The country is known for many things: Guinness, the gee-gees, and gambling being just three examples. Although, with regards to the latter, many an Irishman are playing at these casinos online rather than taking the trip down to their local casino. Of course, they have technology to thank for that. When it comes to software, however, it's all about what's going on right here in Ireland. What makes Ireland’s share of the market particularly surprising is the fact that the country is roughly half the size of Bavaria, Germany, and that the entire population is only slightly higher than Berlin. So, it isn’t as if there’s a domestic market that could help to explain the astronomical software sales. That leaves the question of why so many investors are arriving here remaining.
Around two decades ago, at the dawn of the IT revolution, the benefits that come with Ireland's location and business-friendly nature caught the attention of investors in the U.S. In fact, when it comes to culture and language, Ireland is a close relative of the U.S.
For Gallen, however, he’s less keen on history and more interested in letting those visiting from Latvia, Hungary, and China know about Ireland younger generation, who are enrolling in technology degrees in huge numbers. He also refers to the government’s economic policy and low taxation when offering explanations for the success of Ireland’s software economy.

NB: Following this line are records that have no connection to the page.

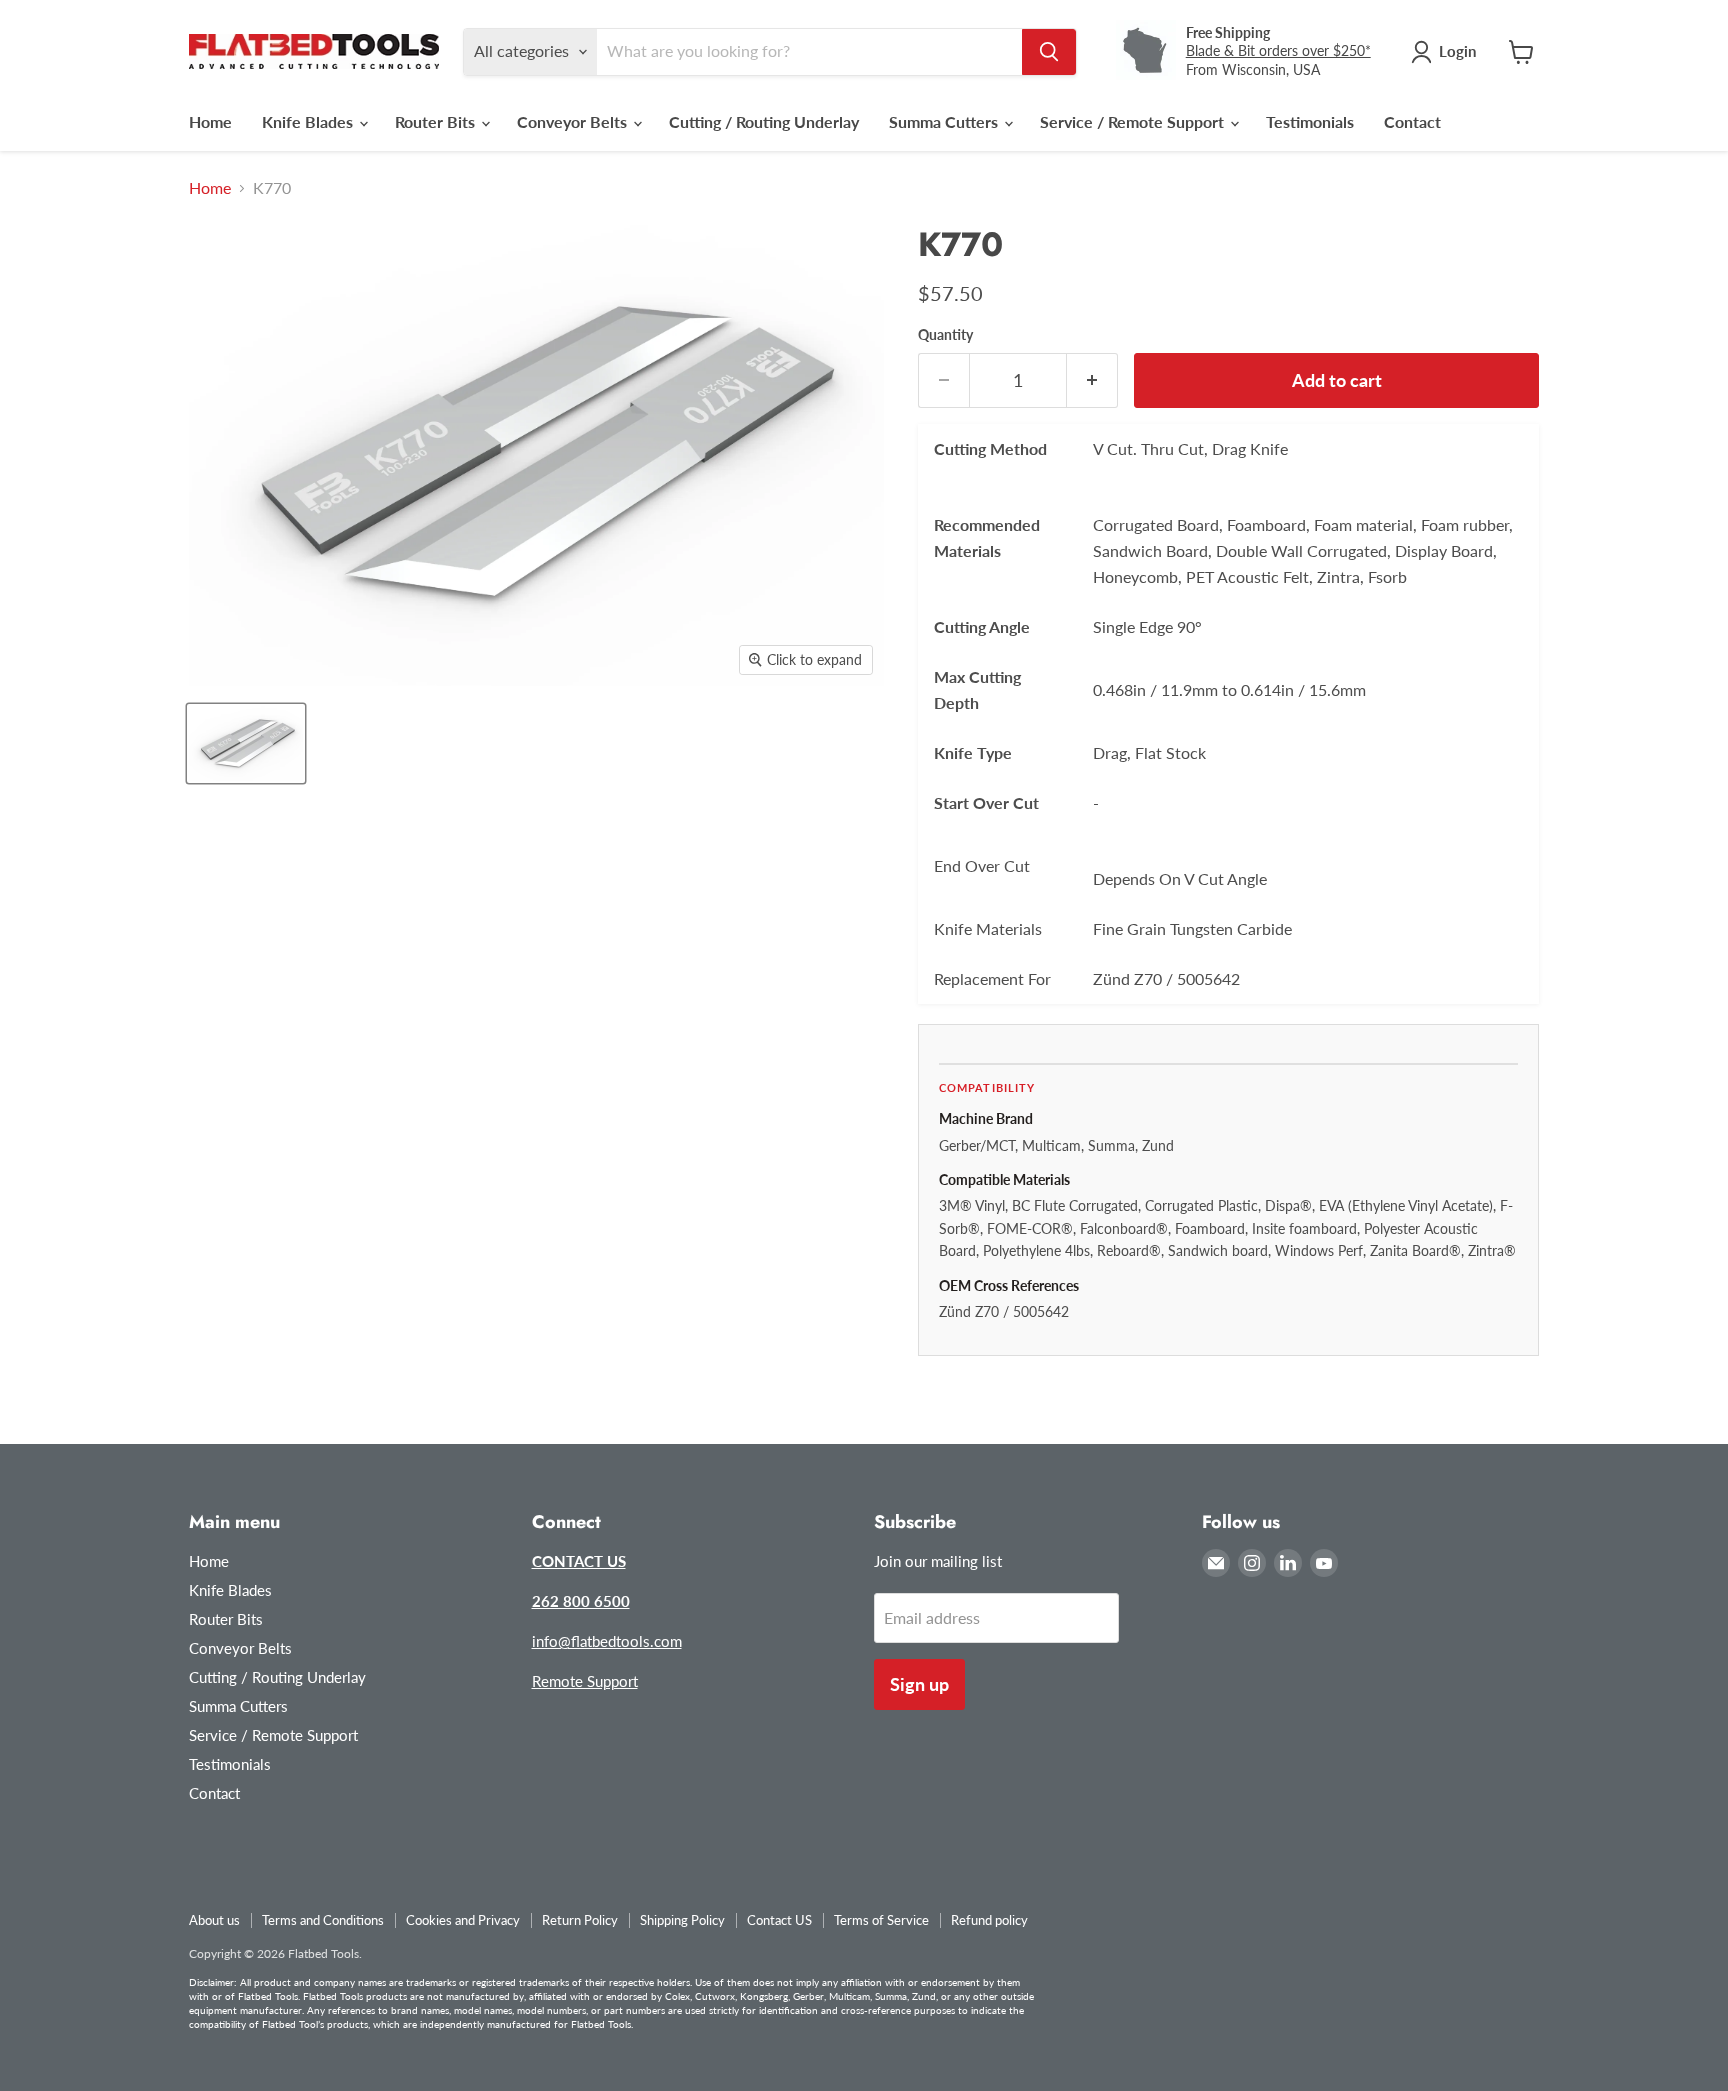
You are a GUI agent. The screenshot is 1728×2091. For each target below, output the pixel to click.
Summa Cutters (945, 121)
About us (214, 1920)
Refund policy (989, 1920)
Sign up (919, 1684)
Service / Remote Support (1134, 121)
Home (210, 121)
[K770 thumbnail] (246, 743)
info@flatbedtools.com (607, 1641)
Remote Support (585, 1681)
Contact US (779, 1920)
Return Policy (580, 1920)
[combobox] (809, 52)
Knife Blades (309, 121)
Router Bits (437, 121)
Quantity (945, 335)
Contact (1412, 121)
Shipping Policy (682, 1920)
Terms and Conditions (323, 1920)
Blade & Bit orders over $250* (1278, 50)
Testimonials (1310, 121)
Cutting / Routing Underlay (764, 121)
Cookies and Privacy (463, 1920)
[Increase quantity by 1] (1092, 380)
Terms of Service (881, 1920)
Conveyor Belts (574, 121)
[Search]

Dublin alone features 1,200 people employed by Microsoft. These individuals represent 44 countries. They also have the right not to be concerned about having to look for a new job, as many “localised” products translated from English and adapted to markets in mainland Europe, the Middle East, and Africa, are produced in the city of Dublin.

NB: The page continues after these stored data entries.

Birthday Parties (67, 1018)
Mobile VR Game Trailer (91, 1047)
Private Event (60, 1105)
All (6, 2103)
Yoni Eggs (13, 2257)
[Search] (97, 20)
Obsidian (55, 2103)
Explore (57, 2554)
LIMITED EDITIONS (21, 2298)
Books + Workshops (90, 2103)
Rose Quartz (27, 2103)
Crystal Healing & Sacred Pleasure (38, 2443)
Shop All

There are close to 1,000 software companies in Ireland. Around 200 of these companies are from abroad and represent 90% of software-related revenues in the country. What the Chinese visitors are particularly curious about, however, is how local high-tech firms are emerging in a country where global software players are dominating.
Part of the reason lies in Dublin’s Digital Depot at the Digital Hub, located in a district called The Liberties. Another small business that resides here is Havok. It develops several products including Microsoft Xbox gaming consoles. Anyone visiting The Liberties will have the opportunity to see what an active economic policy looks like first-hand. State funds are bringing forgotten industrial sites back to life and semi-public business institutes are using venture capital to attract small businesses. There are also five- and 10-year economic plains in place aimed at preventing the government from pulling out in response to early disappointments.

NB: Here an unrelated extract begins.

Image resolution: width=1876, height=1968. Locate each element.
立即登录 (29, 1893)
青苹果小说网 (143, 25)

In 2000, a conservative and business-friendly government led by Prime Minister Bertie Ahern, launched one of the largest urban redevelopment projects in Ireland, establishing the aforementioned Digital Hub. Investing 130 million worth of taxpayer money and with support from private sponsors, the government purchased several entire city blocks. Later, in 2004, it constructed a fibre-optic 3.5km long, which resulted in faster Internet speeds.
Ireland, which was also recently named the world's most generous country, has also enjoyed success away from the software industry, with software being just one part of of the fast-growing economy. Ireland's domestic economy grew by 8.2% last year and the unemployment rate is at its lowest since 2006.